▶ _DIRECTIVES_:
A – Answer these questions from the thread on sums of consecutive integers, one answer per line:
(i) What parity does the thread give for the sum of $4n$ consecutive integers?
(ii) In both cases discussed in the first post, what is the average value of the summands?
(iii) On what statement was the setup formulated?
B – Carry on the thread on sums of consecutive integers, starting after its last post.

▶ _DOCUMENT_:
■ ■ ■ ■
Sadly perhaps, this is impossible to do, comrade! Taking the heading as a hint, we observe that the sum of $4n$ consecutive integers is even, while the sum of $4n+2$ consecutive integers is odd (in both cases, the average value of the summands is half an odd integer).

Another great problem! I never thought about this issue before. Thank you for posting!

Yay! Luckily this problem does not have an issue (unlike my other recent ones).

The way I formulated this setup is based on "The sum of (2n+1) consecutive integers must be divisible by (2n+1)".

Pi Han Goh - 2 years, 7 months ago

But how does "The sum of (2n+1) consecutive integers must be divisible by (2n+1)" show that this problem has no solution? (It's late at night, and I'm probably missing something obvious.)
■ ■ ■ ■
▶ _DATASET SECTION_:
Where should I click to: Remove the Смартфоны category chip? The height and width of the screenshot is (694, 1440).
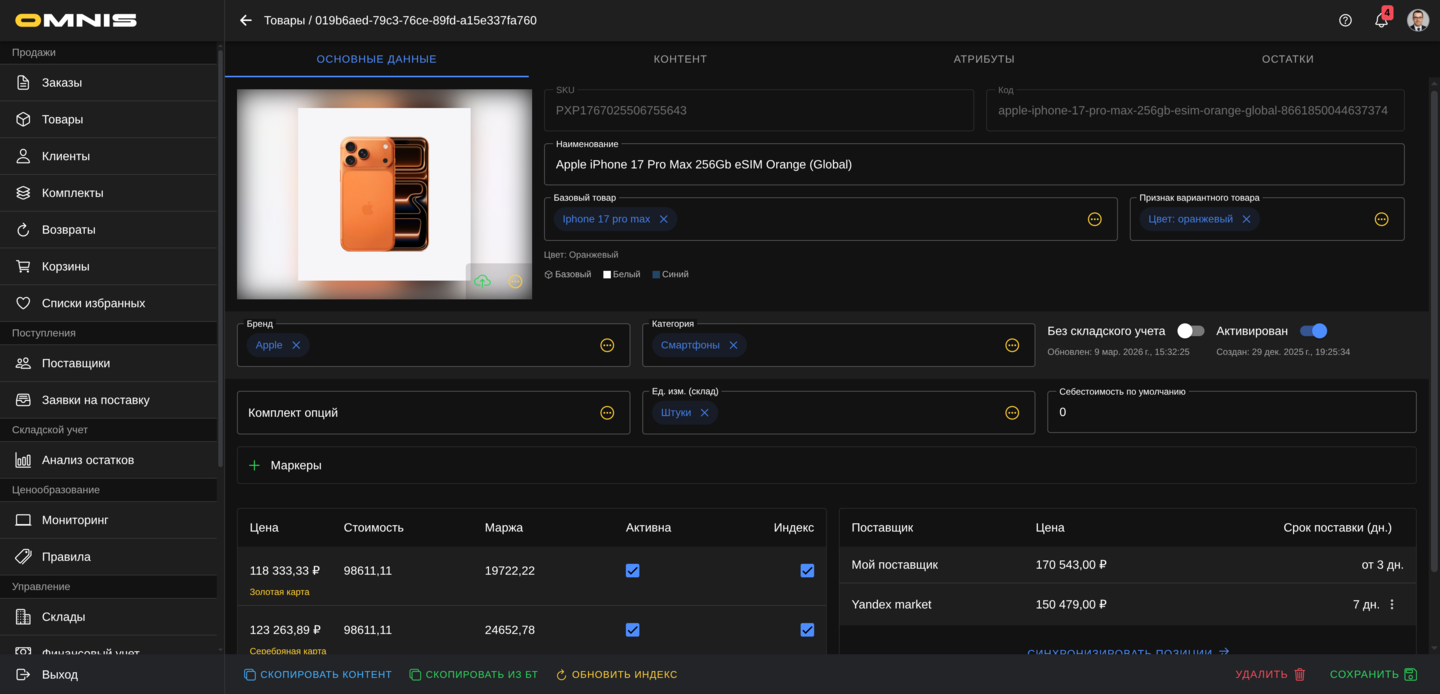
■ ■ ■ ■
▶ _ANSWERS FOR THIS EXERCISE_:
A –
(i) Even.
(ii) Half an odd integer.
(iii) "The sum of (2n+1) consecutive integers must be divisible by (2n+1)".

B –
Otto Bretscher - 2 years, 7 months ago

To clarify: I know that the sum of an odd number of consecutive integers is divisible by that same odd number, so I'm wondering if it works for even numbers as well. Turns out no! So I turn this observation into a question like this.

Pi Han Goh - 2 years, 7 months ago

@Pi Han Goh – OK, I get it now; I'm a little slow sometimes ;)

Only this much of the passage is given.